Celebrate Pentecost by rejecting racism, Italian bishops say

Celebrate Pentecost by rejecting racism, Italian bishops say

Celebrate Pentecost by rejecting racism, Italian bishops say

A Sikh migrant worker picks radishes in a polytunnel in Bella Farnia, south of Rome, May 20, 2019. A group of Italian bishops issued a public letter for Pentecost calling on Catholics to recognize that all the poor and those who suffer are children of God and deciding who to assist can't be based on nationality. (Credit: Yara Nardi/Reuters via CNS.)

Disciples of Jesus must reject any attitude or language that could increase intolerance or racism, especially in current social and political discussions about welcoming and integrating migrants, said the bishops of Italy's Lazio region.

ROME — Disciples of Jesus must reject any attitude or language that could increase intolerance or racism, especially in current social and political discussions about welcoming and integrating migrants, said the bishops of Italy’s Lazio region.

Bishops from the region, which includes the Diocese of Rome, issued a public letter for Pentecost, noting how the feast celebrates the coming of the Holy Spirit and the Spirit’s gift of allowing people of every nation and language to hear the Gospel.

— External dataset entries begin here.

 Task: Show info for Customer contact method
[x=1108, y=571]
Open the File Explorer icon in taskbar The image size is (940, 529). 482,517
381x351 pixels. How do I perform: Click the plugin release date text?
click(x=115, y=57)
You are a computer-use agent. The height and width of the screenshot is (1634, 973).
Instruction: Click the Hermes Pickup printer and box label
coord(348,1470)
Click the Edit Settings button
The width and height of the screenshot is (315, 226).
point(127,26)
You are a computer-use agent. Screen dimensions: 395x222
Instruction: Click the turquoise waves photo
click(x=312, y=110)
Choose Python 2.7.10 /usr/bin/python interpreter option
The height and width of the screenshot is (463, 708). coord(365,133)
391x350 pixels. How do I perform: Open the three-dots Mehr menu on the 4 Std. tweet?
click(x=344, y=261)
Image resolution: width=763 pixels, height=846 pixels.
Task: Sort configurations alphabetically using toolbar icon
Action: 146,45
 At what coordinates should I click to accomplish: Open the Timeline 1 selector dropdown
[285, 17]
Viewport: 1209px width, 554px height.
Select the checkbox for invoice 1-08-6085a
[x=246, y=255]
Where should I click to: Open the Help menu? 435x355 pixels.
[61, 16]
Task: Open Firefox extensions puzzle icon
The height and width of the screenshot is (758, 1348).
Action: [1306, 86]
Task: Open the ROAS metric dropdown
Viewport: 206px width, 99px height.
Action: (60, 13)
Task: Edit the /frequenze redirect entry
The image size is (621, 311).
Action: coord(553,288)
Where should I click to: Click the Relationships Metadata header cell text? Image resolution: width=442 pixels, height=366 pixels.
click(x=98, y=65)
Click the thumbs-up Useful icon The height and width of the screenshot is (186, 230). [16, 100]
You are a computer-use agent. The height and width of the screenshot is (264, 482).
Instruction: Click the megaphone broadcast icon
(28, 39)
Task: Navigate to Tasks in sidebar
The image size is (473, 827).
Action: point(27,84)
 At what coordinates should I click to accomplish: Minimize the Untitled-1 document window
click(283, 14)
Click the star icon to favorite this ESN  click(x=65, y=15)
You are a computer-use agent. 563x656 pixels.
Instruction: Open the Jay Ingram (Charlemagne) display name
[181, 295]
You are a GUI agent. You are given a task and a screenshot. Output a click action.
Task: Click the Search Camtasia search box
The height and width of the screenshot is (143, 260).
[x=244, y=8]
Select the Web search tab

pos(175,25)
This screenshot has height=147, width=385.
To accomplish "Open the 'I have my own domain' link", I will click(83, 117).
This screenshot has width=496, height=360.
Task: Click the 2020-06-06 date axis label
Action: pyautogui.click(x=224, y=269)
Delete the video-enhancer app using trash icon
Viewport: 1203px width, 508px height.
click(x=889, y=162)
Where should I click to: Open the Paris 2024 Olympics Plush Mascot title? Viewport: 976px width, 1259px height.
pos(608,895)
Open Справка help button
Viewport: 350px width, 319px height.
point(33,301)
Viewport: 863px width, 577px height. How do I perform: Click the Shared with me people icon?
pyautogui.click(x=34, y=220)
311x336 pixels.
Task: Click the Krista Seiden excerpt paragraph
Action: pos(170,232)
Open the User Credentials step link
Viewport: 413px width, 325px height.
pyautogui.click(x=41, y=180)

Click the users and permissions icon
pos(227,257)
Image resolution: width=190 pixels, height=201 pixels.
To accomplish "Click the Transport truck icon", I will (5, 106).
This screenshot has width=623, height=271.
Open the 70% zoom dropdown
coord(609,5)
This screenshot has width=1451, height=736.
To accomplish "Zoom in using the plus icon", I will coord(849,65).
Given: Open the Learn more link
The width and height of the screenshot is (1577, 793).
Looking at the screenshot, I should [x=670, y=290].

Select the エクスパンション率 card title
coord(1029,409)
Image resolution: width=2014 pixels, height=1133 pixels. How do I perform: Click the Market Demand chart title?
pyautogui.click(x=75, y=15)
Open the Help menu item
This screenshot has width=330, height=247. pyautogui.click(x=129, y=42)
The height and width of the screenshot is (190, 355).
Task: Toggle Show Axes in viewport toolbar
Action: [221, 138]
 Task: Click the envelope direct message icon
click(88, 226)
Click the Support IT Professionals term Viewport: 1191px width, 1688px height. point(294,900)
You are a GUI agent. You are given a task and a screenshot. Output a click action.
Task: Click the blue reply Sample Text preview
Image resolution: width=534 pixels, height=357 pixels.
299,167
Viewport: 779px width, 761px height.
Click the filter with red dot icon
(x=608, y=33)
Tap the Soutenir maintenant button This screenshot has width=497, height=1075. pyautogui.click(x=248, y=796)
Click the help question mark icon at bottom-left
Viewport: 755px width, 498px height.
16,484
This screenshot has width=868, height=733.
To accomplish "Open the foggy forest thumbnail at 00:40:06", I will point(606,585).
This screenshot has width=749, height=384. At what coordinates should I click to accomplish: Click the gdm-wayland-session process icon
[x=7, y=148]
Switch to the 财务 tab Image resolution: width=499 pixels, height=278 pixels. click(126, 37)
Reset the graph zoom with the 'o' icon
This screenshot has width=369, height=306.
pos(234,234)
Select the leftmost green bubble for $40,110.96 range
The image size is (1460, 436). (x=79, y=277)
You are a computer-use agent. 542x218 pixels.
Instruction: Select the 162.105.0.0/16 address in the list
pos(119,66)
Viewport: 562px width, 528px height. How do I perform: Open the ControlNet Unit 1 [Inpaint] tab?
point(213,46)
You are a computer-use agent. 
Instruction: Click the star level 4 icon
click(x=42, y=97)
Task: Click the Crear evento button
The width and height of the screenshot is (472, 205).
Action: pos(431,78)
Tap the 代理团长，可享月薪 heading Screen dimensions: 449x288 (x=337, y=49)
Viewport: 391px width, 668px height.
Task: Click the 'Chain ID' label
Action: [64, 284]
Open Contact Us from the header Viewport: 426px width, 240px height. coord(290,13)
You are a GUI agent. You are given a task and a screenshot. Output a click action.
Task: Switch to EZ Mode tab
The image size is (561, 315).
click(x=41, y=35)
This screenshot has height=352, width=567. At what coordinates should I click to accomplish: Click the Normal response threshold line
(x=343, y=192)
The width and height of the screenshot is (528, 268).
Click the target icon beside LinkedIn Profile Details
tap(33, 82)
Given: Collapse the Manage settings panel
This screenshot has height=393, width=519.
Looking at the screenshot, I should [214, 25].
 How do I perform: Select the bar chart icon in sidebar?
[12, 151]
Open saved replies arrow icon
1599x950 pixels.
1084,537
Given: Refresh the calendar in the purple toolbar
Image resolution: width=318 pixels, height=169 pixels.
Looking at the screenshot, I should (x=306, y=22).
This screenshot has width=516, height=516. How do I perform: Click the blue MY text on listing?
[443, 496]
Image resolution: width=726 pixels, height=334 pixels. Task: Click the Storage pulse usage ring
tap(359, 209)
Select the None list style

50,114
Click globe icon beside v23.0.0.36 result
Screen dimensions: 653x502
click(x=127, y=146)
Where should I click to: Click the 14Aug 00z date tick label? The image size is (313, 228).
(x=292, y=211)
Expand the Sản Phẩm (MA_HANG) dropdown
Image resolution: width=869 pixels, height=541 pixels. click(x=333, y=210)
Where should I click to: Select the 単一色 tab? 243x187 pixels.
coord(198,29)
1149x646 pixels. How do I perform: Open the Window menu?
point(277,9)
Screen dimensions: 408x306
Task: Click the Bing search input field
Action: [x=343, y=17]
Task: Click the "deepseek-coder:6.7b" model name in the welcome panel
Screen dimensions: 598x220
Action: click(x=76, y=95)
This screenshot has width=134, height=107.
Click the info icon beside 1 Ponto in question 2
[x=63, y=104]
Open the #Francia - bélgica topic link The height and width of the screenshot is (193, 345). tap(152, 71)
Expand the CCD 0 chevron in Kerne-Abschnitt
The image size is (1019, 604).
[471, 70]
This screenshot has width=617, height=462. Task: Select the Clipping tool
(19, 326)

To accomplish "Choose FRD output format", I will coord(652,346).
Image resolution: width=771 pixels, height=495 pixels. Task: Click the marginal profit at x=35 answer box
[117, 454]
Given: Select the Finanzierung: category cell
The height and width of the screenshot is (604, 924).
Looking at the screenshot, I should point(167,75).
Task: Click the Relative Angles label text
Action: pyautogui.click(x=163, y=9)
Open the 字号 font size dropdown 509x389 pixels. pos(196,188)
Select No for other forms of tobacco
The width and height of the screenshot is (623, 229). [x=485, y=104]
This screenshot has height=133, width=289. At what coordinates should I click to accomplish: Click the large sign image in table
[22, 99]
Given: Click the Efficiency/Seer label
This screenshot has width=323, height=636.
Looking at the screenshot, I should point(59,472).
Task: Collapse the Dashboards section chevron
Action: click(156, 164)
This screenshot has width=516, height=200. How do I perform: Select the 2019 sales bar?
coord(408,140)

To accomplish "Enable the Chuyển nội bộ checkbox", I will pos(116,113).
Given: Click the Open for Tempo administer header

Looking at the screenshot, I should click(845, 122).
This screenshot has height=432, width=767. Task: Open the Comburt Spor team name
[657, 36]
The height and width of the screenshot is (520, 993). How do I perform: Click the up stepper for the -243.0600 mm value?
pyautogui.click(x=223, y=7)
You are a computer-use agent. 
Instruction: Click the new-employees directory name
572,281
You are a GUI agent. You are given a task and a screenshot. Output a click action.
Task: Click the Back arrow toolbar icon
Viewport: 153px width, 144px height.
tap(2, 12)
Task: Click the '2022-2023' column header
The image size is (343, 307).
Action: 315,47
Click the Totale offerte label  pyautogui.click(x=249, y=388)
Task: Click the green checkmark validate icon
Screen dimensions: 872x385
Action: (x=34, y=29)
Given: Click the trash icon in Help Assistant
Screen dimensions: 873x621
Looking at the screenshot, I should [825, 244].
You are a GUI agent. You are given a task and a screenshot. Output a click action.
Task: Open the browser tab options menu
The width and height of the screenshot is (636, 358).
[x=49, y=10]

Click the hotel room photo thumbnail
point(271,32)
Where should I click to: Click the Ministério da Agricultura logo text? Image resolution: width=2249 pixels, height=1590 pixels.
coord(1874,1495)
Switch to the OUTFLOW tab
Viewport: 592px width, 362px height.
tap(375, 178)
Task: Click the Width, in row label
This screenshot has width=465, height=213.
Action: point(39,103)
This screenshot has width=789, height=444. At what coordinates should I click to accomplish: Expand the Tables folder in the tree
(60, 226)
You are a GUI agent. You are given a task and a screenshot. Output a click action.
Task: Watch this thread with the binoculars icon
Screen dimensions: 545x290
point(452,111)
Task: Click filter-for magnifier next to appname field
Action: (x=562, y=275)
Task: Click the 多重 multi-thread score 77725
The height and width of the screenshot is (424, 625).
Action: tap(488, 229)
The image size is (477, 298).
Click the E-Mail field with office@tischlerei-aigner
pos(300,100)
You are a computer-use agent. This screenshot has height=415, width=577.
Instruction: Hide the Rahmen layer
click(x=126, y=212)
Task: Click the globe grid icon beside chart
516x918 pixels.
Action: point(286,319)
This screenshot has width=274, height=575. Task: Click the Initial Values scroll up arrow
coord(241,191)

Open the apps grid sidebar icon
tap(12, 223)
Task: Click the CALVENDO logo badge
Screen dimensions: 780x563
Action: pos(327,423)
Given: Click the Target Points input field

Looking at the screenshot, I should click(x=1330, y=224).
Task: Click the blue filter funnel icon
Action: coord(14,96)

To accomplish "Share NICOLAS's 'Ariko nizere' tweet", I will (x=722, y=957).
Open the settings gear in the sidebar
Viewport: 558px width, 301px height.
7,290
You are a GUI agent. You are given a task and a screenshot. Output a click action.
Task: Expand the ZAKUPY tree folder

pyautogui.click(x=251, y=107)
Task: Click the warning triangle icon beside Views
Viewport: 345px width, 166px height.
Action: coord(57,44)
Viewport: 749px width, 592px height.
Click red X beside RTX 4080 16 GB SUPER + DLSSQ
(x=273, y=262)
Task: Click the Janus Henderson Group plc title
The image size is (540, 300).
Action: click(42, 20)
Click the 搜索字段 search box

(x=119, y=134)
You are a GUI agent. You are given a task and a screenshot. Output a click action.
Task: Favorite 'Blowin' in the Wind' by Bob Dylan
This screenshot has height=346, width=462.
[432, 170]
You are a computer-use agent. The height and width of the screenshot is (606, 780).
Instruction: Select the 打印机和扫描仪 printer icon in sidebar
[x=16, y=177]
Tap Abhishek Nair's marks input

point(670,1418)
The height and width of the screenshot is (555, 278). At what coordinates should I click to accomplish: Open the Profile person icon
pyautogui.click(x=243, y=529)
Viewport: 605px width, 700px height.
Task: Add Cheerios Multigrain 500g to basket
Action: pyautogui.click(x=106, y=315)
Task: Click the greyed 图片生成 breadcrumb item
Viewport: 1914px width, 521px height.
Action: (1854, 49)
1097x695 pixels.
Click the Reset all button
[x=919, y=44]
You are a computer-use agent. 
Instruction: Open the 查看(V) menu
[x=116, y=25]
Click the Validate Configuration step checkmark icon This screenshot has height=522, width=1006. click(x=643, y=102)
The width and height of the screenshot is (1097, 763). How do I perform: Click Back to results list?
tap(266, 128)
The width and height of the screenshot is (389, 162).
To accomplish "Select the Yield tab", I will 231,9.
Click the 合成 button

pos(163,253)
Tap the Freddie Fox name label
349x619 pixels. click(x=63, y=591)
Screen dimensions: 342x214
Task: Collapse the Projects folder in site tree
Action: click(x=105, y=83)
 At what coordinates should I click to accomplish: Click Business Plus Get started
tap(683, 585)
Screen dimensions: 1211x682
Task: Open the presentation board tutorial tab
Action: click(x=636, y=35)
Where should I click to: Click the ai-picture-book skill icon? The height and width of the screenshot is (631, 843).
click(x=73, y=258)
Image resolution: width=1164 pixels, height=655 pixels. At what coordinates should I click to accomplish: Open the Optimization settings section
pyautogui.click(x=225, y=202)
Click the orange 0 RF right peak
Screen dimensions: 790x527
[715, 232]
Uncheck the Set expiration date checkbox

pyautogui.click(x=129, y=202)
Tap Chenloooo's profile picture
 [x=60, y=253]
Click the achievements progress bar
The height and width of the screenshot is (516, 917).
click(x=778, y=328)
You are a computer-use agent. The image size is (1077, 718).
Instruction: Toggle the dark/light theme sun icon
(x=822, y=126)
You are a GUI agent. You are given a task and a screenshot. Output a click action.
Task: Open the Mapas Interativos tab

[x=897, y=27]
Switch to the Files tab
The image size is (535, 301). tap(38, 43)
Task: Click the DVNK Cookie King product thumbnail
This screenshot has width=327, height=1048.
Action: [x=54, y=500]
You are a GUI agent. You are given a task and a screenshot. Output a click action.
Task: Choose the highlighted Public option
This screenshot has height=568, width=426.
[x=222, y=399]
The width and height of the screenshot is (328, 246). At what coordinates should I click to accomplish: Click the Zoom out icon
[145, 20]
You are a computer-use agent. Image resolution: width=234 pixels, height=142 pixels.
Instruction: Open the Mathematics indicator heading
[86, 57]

If Catholics celebrate Pentecost in church, they should be consistent enough to recognize its implications in their social and political lives, the bishops said in the letter, which was to be read at Pentecost Masses June 9.

“Unfortunately, in the past few months, social tensions connected to the worrying increase in poverty and inequality have reached alarming levels in our territory,” the bishops said. And it seems to be “in fashion” to say things that could give rise to new “seeds of intolerance and racism, which as disciples of the Risen Lord we must reject with force.”

The biblical account of Pentecost tells how when the Holy Spirit descended upon the apostles, people “from every nation under heaven staying in Jerusalem” heard the disciples speaking in their own language.

The event, the bishops said, is a “sign of the peaceful and joyful encounter among peoples” created by Jesus sending his Spirit.

Anyone living in poverty, suffering from physical or mental illness, enduring unemployment or fighting addiction suffers the same, whether they are Italian or not, the bishops said. “Every poor person whatever culture or ethnic group he or she belongs to is a child of God.”

And because they are all God’s children, when deciding who to assist “distinctions of ‘first’ or ‘later’ cannot be made among them based on nationality,” the bishops said.

The letter acknowledged “many problems tied to the theme of welcoming migrants,” but reminded Catholics that “as norms become more rigid and restrictive and the recognition of the rights of the person become more complex, difficult situations increase exponentially,” including the number of migrants entering the country illegally, which in turn increases a sense of insecurity for everyone.

Catholic communities, the bishops said, must make a renewed commitment to opposing the creation of a culture where human beings are rejected or tossed aside. Instead, they must work for “a new culture made of encounters, joint efforts to promote the common good, safeguarding the goods of the earth and a shared fight against poverty.”